13 junio 2008

El retorno de lo irracional

Inextricable, la crisis desatada por el lock-out agrario no se detiene ni deja entrever su devenir. Fogoneada, sí, por la conspiración mediática, pero prendiendo en un cuerpo social predispuesto no tanto ni tan sólo por la ingenuidad y la ignorancia, sino por defecciones más graves y a esta altura inocultables.

Por sorpresiva y sorprendente que pueda resultar la coyuntura, no se careció de indicios ni de antecedentes que nadie, ni el gobierno ni ningún actor popular, fue capaz de tomar en serio. La izquierda “radical” es otro cantar.

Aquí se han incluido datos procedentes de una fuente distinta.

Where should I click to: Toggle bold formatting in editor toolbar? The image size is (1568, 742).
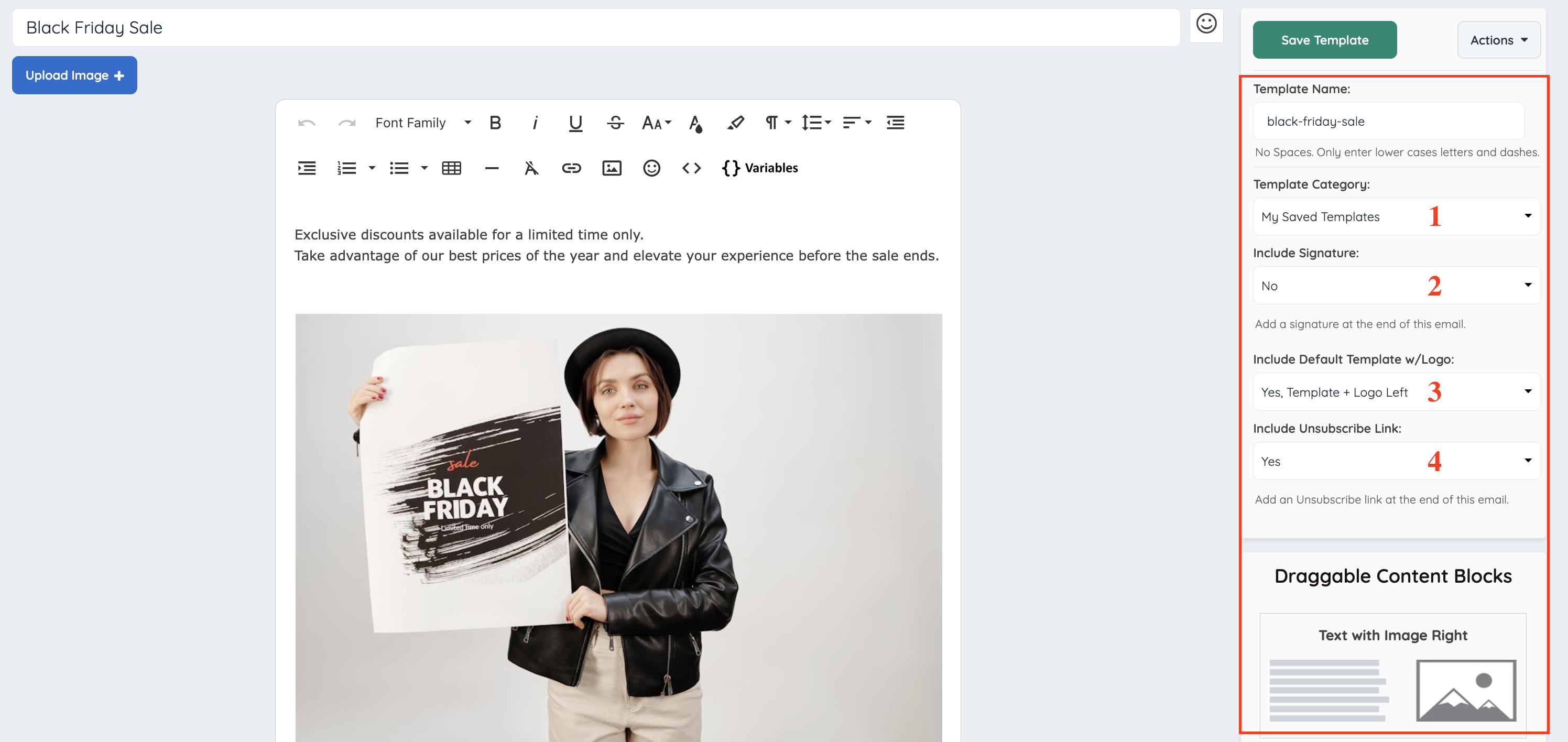(495, 123)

Por estos días hace, más o menos, lo de siempre: combatir al reformismo o al populismo de un modo que concluye facilitándole el trabajo a las facciones más voraces de la clase dominante, a veces liberales; otras veces, fascistas.

Las consecuencias de la irracionalidad política dejarán poco lugar para el postrero arrepentimiento si su tendencia destituyente llega a realizarse. Acaso por eso sus protagonistas se encuentran sociológicamente prevenidos: a menudo la irracionalidad se complementa con la falta de memoria. En el colmo de la Argentina actual, ya no sólo de largo plazo. No hay que remontarse a las asimilables y lejanas circunstancias de todos los golpes de Estado que, en defensa de la “Patria”, implícitamente agraria, sojuzgaron cada vez a la Nación. No hace falta remitirse al ´30, al ´55 o al ´76. Hace apenas siete años, en 2001, el país estuvo al borde de la disolución social (no de una revolución que, por si fuera necesario aclararlo, requiere de bastante más que ahorristas indignados, asambleístas clasemedieros y cámaras de TV dispuestas a mostrarlos). Ello sucedió por la eclosión del modelo neoliberal al que las clases medias no sólo apoyaron por ingenuidad e ignorancia, sino del cual cínicamente se valieron para su fiesta privada de consumo, aun cuando para ello fuera necesario someter al país a niveles extremos de endeudamiento, destrucción de la economía, desempleo masivo y extrema pobreza. De esa situación logró salirse, no sin grandes esfuerzos, a través de una serie de medidas inconexas, contradictorias, insuficientes y/o perfectibles, que fueron tomadas por sucesivos gobiernos de origen peronista. El primero de ellos, presidido por Duhalde, de sesgo conservador. Comenzó con una devaluación salvaje y concluyó con el asesinato de dos militantes sociales. El actual, aun manteniéndose dentro de los lineamientos económicos de su antecesor, fue capaz de construir un perfil de gestión más progresista y distribucionista. Justamente estos dos rasgos, reales o aparentes (y ambas cosas a la vez) parecen ser los que, de modo militante, no tolera la oligarquía e, inconfesablemente, tampoco toleran amplios sectores de las clases medias.

Aquí y ahora, la oligarquía intenta desprenderse de un gobierno que le resulta molesto por varias razones (aunque acaso ninguna de ellas sustancial) y las capas medias urbanas y rurales, prósperas y –en sincronía y en diacronía, cuanto más prósperas, más fascistas– se solidarizan con, o directamente ejercen, una acción destituyente cuyos costos mayormente pagarán los pobres. Para completar la escena y su devenir trágico, los sectores populares carecen de varias de las herramientas necesarias para participar activamente en una lucha que objetivamente les compete más que a ningún otro. Organización, claro está, pero antes de eso, visibilidad y voz, negadas en la exterioridad y corroídas en la subjetividad por la acción flagrante y acumulativa de los medios masivos de comunicación. Queda todavía por verse si el gobierno tiene alguna idea razonable para superar la crisis, que no sea la temeraria apuesta de tolerar el desabastecimiento de las ciudades con la infundada esperanza de que ello deslegitime las protestas patronales.

Prevéngase lector, no se exagera. Cuando en la historia se conjugan los intereses de la alta burguesía, el fastidio de las clases medias y la irracionalidad política del cuerpo social, la resultante más probable es alguna variante del fascismo. Se dirá que hoy por hoy en Argentina no hay espacio para los golpes de Estado. Es cierto. Sin embargo, no parece inverosímil una alteración del orden democrático dentro de carriles institucionales, y no faltan candidatos para asumir gustosamente el “gesto patriótico” de la transición.